Living with a Gratitude Attitude
I know a woman who has had her share of troubles recently – serious health issues plus a betrayal and divorce. When we prayed together and I invited her to express thanksgiving, she had nothing to say. Nothing.
Her body is healing; her new home is beautiful; she has known Jesus most of her life; she gets to wake up every morning to breathe the crisp fall air of east Tenn. – and yet she honestly couldn’t think of one thing to be grateful for. After reflection and further conversation, I became keenly aware that when there is no gratitude, there is no purpose – no hope.
Conscientious parents teach their children to say “thank you” and to mean it. But spiritual gratitude is more than making a mental note of things God has done for us and then thanking God for favors received.
Thomas Merton says that gratitude is all about grace:
“To be grateful is to recognize the Love of God in everything God has given us – and He has given us everything! Every breath we draw is a gift of His love, every moment of existence is a gift of grace…
Gratitude therefore takes nothing for granted, is never unresponsive, is constantly awakening to new wonder and to praise of the goodness of God. For the grateful person knows that God is good, not by hearsay but by experience. And that is what makes all the difference.”

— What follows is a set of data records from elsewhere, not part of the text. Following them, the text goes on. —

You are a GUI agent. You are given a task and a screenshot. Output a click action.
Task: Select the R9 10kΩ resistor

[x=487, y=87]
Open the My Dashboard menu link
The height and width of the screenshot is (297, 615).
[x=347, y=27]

We are grateful when we realize that we have been given something undeserved, grace. Gratitude is in the heart and thanksgiving is an expression of it, in words and in how we live our lives. Gratefulness turns into thankfulness; gratitude transforms into praise. With it we become more attentive and mindful of our surroundings.
When we gather together around the communion table, we come in response to God’s grace – in gratitude for the undeserved gift of salvation manifested in the broken body and shed blood of Jesus Christ. Eucharist actually means “thanksgiving.” Sharing in the Lord’s Supper is the ultimate Thanksgiving feast.
To illustrate biblical examples of Christ expressing gratitude, imagine yourself in these two situations:
What would you have done if the disciples had come to you asking, “Where in this remote place can anyone get enough bread to feed over 5000 hungry people?” I probably would have first complained that I had so little to feed so many. Then I may have hastily organized search teams to go find food, or given up and sent the people home, or at best, prayed for a miracle.
Do you remember what Jesus did?
“How many loaves do you have?” Jesus asked. “Seven,” they replied.
He told the crowd to sit down on the ground. When he had taken the seven loaves and given thanks, he broke them and gave them to his disciples to set before the people,…. (Mark 8:6)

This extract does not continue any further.